Document passage
[Start of Attachment]

Friedman Has a Secret Garden

Friedman Has a Secret Garden

"It seems like almost no one knows about this. Like it's a secret."

Claire Mance, FPAN, N16, is referring to The Friedman Garden, a small, oddly shaped green gem tucked between Jaharis Courtyard and the Posner building on Tufts' Boston Campus-- possibly one of the best kept secrets of Friedman Student Life.

The Friedman Garden is cared for by a small group of dedicated students each summer, typically hailing from the Agriculture, Food, and Environment program. For the past few years, however, the Garden has been co-directed by Mance and fellow Food Policy and Applied Nutrition student Yue Huang.

This year, peas, carrots, beets, and array of different greens were seeded into the four raised beds and encouraged to run rampant. Peppers, tomatoes, and an assortment of flowers have rounded out the small crop, taking over unused corners and filling in the shady spots.

beets

"The garden area doesn’t get a lot of sun, but the tomatoes actually did really well last year," Mance admits. "We have a small budget from Student Council that mainly goes toward seeds, soil, and compost. This time we’re thinking of putting mesh caging over the seedlings." Apparently, last year Harrison Ave produced a startling crop of wild rabbits.

Resourceful and motivated, Mance is no stranger to tilling the soil; before she came to Friedman, she managed a large community garden in her home state of Wisconsin. “I know a lot about gardening and how to be successful with a small amount of land,” she says. Working with children is another interest of hers: "That’s certainly going to be my focus for the future—some sort of work promoting child health and physical activity, teaching kids where food comes from.”

“Being part of a garden, for me, is one of those things that keeps me connected with what I’m preaching.”

orange tomato

An internship with the Farm to School program last summer brought Mance back to her home territory, and afforded her the opportunity to do just that sort of work. She was tasked with starting conversations with school food directors across the Midwest to coordinate promotion of several farm to school related events: “Food Day,” “The Great Apple Crunch,” and “Midwest Menu." The idea behind the last initiative was to serve one identical meal celebrating locally grown foods in all major school district lunchrooms across the Midwest on a designated day, in an effort to highlight the importance of the Farm to School movement. This included an accompanying educational segment teaching children about how food grows and travels from farm to cafeteria.  “It was a testament to how difficult farm to school work is, and how hard it can be to move the needle in the right direction," she says. “Being part of a garden, for me, is one of those things that keeps me connected with what I’m preaching.”

claire mance

While Mance was away completing this internship, several other students rounded out the roster of garden volunteers: Sarah Chang would stop by to water the garden on her way to Public Health classes, and Rebecca Harnik would drop in en route to her summer job. "Coordinating students to care for the garden can be difficult," says Mance, referencing the ebb and flow of Friedman's student population over the course of the long summer months. Mance graduated this spring, along with many of the other students who have recently helped out with the garden. This is why their recruitment effort continues to be so important: They need to pass the torch, or more appropriately, the shovel, to a new team.

[End of Attachment]

Extracted information
[Start of Attachment]

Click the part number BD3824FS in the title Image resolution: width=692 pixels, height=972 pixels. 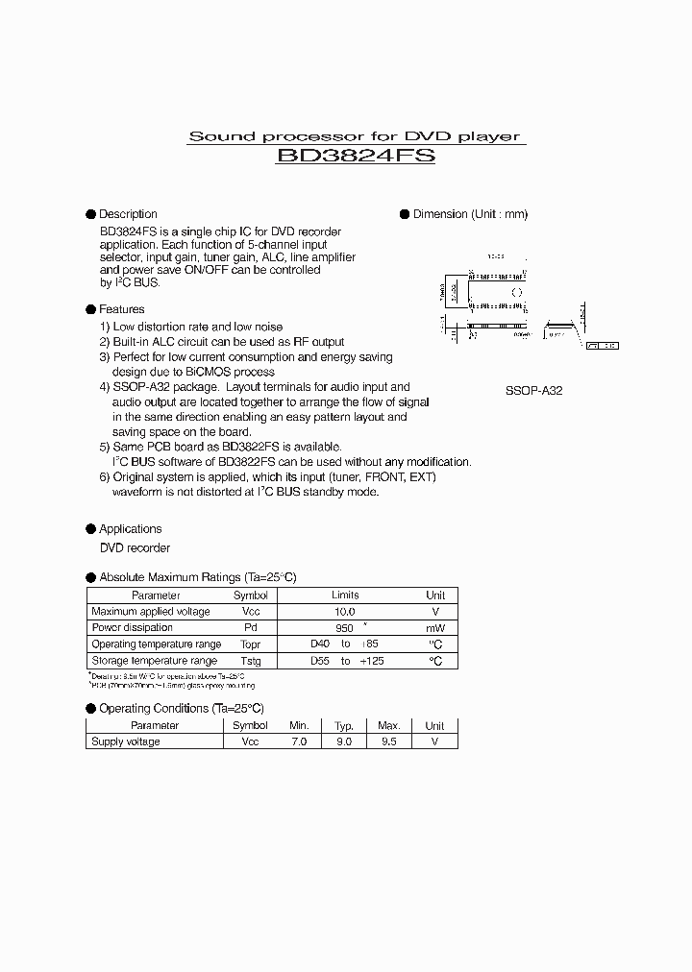click(355, 156)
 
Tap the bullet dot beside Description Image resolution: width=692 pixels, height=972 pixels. click(91, 214)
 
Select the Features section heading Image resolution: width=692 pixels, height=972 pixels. click(122, 309)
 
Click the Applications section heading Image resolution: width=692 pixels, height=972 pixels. click(131, 528)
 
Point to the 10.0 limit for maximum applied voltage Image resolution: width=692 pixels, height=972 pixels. click(345, 612)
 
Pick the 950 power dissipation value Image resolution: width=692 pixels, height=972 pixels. click(345, 628)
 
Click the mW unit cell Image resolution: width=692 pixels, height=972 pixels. click(435, 628)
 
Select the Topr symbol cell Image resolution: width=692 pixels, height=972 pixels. click(250, 644)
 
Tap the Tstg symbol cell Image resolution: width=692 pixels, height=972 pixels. click(250, 661)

[End of Attachment]

Exercise requirements
1. Copy the stretch of the Friedman Garden article from "This year, peas, carrots, beets, and" through "of wild rabbits." word for word.
2. Answer these questions from the Friedman Garden article:
(a) In which state did Mance manage a large community garden before coming to Friedman?
(b) What does the garden's small Student Council budget mainly go toward?
(c) How many raised beds were seeded this year?
3. Can you rewrite the Friedman Garden article's paragraph beginning "An internship with the Farm to School program" as a shorter list that keeps its main facts?
The records come from a separate source, not the Friedman Garden article.

Task solutions
1.
This year, peas, carrots, beets, and array of different greens were seeded into the four raised beds and encouraged to run rampant. Peppers, tomatoes, and an assortment of flowers have rounded out the small crop, taking over unused corners and filling in the shady spots.

beets

"The garden area doesn’t get a lot of sun, but the tomatoes actually did really well last year," Mance admits. "We have a small budget from Student Council that mainly goes toward seeds, soil, and compost. This time we’re thinking of putting mesh caging over the seedlings." Apparently, last year Harrison Ave produced a startling crop of wild rabbits.

2.
(a) Wisconsin
(b) Seeds, soil, and compost
(c) Four

3.
- Last summer, Mance interned with the Farm to School program, which brought her back to her home territory and let her do work teaching kids where food comes from.
- She started conversations with school food directors across the Midwest to coordinate promotion of "Food Day," "The Great Apple Crunch," and "Midwest Menu."
- "Midwest Menu" aimed to serve one identical meal celebrating locally grown foods in all major Midwest school district lunchrooms on a designated day, highlighting the Farm to School movement.
- It included an educational segment on how food grows and travels from farm to cafeteria.
- Mance says the work showed how difficult farm to school work is, and that being part of a garden keeps her connected with what she preaches.